The records: Begin
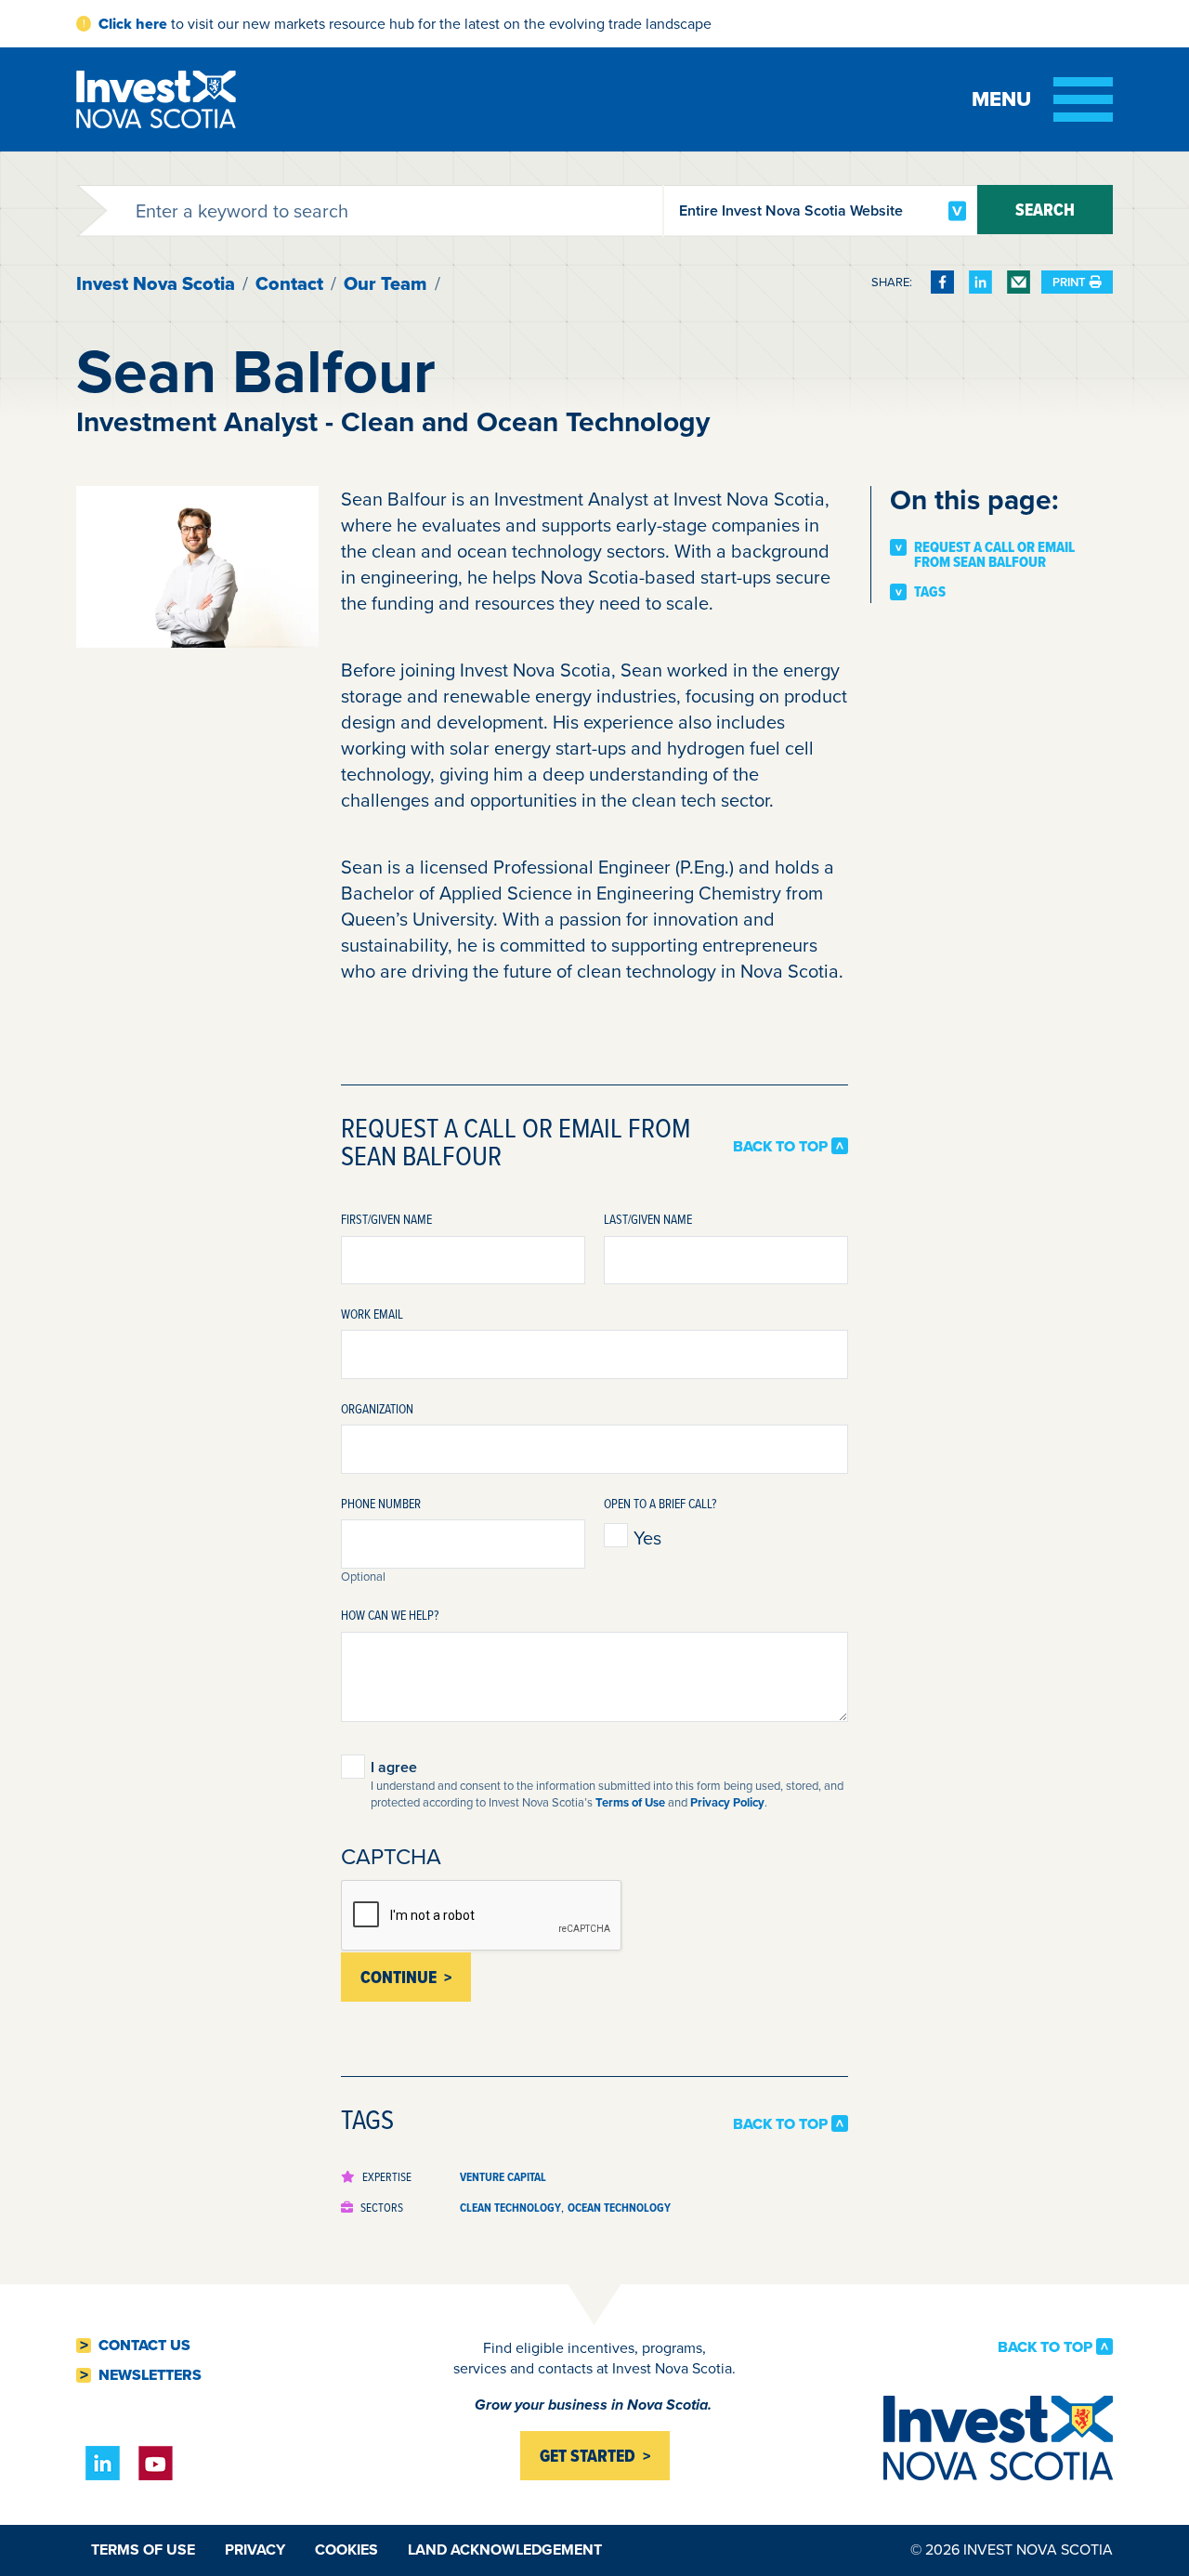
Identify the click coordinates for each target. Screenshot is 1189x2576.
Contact (289, 283)
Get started (587, 2455)
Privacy (255, 2549)
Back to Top (780, 1145)
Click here (132, 23)
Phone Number (381, 1503)
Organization (377, 1408)
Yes (647, 1538)
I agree (394, 1767)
The records: End
■ Exercise instructions:
Starting at the first entry above and ending at the last, write everything out exactly except the pictures.

■ Solution:
Identify the click coordinates for each target. Screenshot is 1189x2576.
Contact (289, 283)
Get started (587, 2455)
Privacy (255, 2549)
Back to Top (780, 1145)
Click here (132, 23)
Phone Number (381, 1503)
Organization (377, 1408)
Yes (647, 1538)
I agree (394, 1767)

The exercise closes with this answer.